1. Keep Track of Your Spending
You need to have a budget. If you have an incomplete budget now, it is time to tighten it up and make sure it includes everything you’re buying. If you don’t keep track of your spending, you’ll end up spending a lot more money than you anticipated without realizing it. This might lead to you taking on debt in order to cover the remaining bills. Chapter 7 bankruptcy can discharge debt like credit cards, medical bills, personal loans, and overpayment. But it comes at the cost of your credit and has a lot of consequences. If you track your spending carefully, you’ll be able to tell where all of your money is going. It will also let you find the holes and plug them up, preventing you from wasting money.
2. Don’t Overspend
Even if you know where your money is going, spending too much of it will still put you at risk of bankruptcy. Don’t overspend on purchases, both large and small. Instead, learn how to research prices and find different savings opportunities. You might be able to find a cheaper alternative to the item you’re looking at. Or you can get it on sale during certain times of the year. When you avoid overspending, you can also avoid taking on debt since you’ll be working within your income. So be conscious of prices when you’re buying and look for ways to bring those prices down.
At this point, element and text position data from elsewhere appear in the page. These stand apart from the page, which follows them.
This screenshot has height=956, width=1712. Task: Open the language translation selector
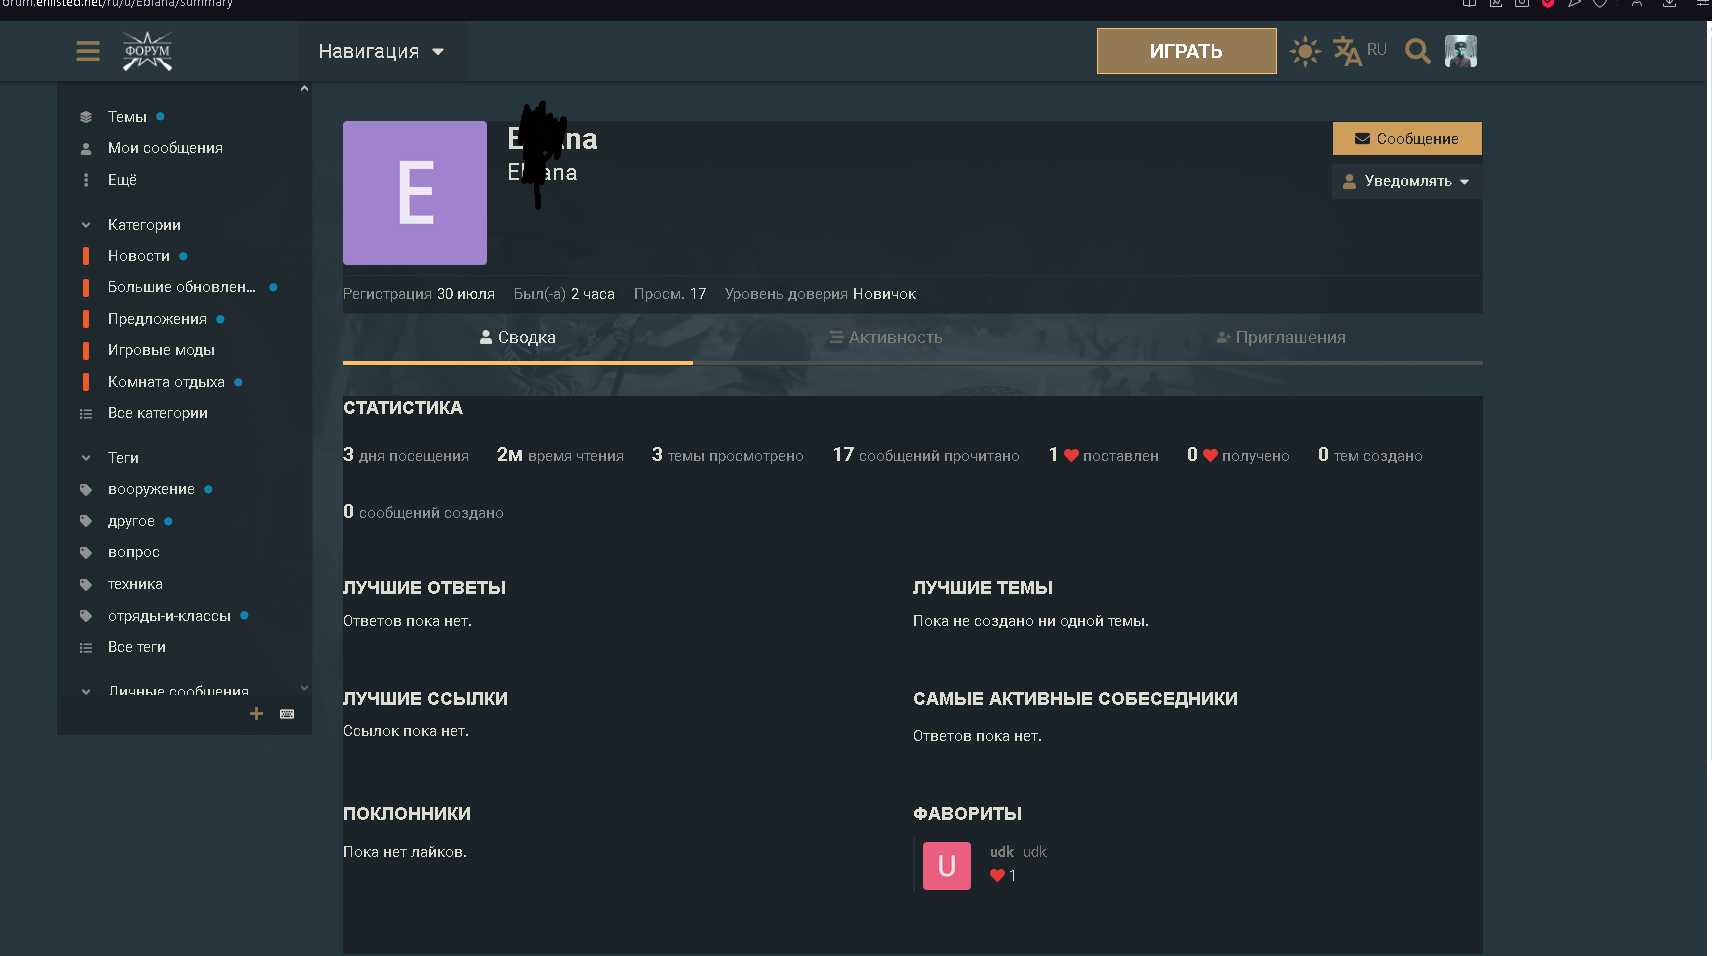(x=1359, y=51)
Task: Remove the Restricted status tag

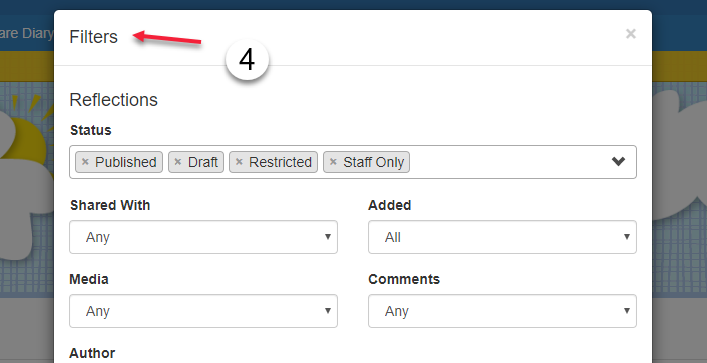Action: point(239,162)
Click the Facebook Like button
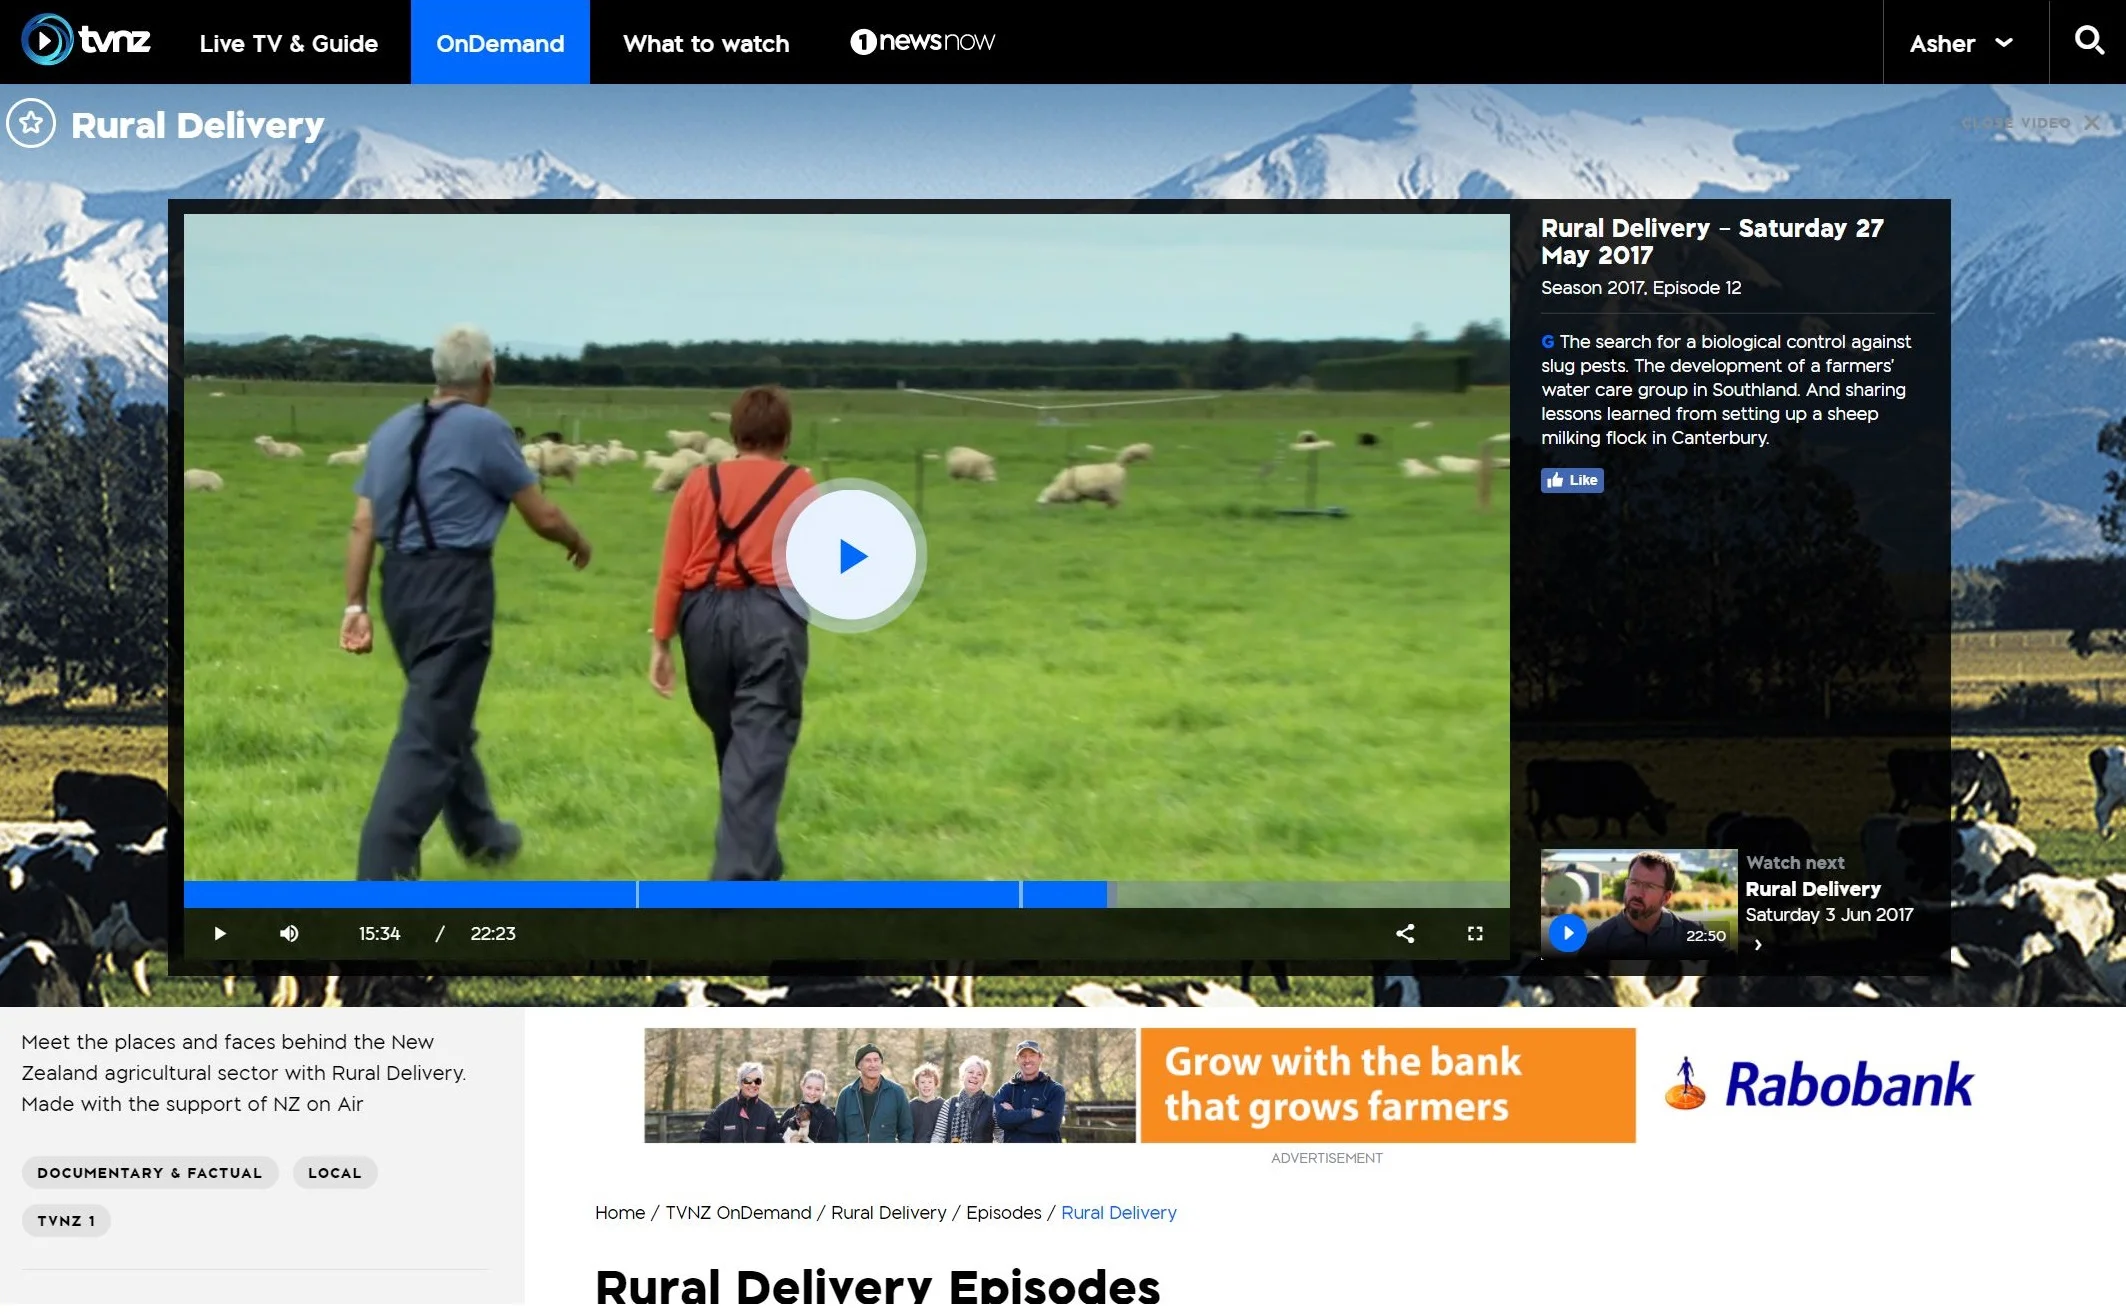2126x1314 pixels. [x=1572, y=481]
3. Work With Your Creditors
If you’re overwhelmed by your debt, there may be ways to make it easier without bankruptcy. Lenders are often willing to work with you if you explain what is going on. Call your credit card company and tell them if you’re struggling to make your payments. While they won’t cancel the balance, you might be able to get a lower interest rate or avoid a penalty for late payment. These companies don’t want you to get in trouble with your debt. They’d rather work with you to find a way in which you can still pay them and avoid bankruptcy. In 2016, there was an increase from 24,797 companies in bankruptcy in the first quarter of the year to 25,227 in the second quarter. If you work with your creditors, you may be able to avoid being part of this.
4. Consolidate Your Debt
Often, you have debt coming from all different sources. You may have credit cards, auto loans, medical bills, or other loans you’ve taken out and can no longer pay. One way to make these manageable is by consolidating your loans. In this case, you’ll take out another loan and use it to pay off all of your debts. Then you’ll only have one bill to pay, with only one interest rate. This can make your payments much smaller each month, giving you a chance to get back on your feet.
While bankruptcy is a solution to financial troubles, it can be a difficult one. You want to find ways to avoid it if at all possible. If you’re struggling with debt, consider applying these solutions to your problems first. By figuring out your financial situation and looking for assistance, you will have a better chance of getting back on your feet without filing for bankruptcy.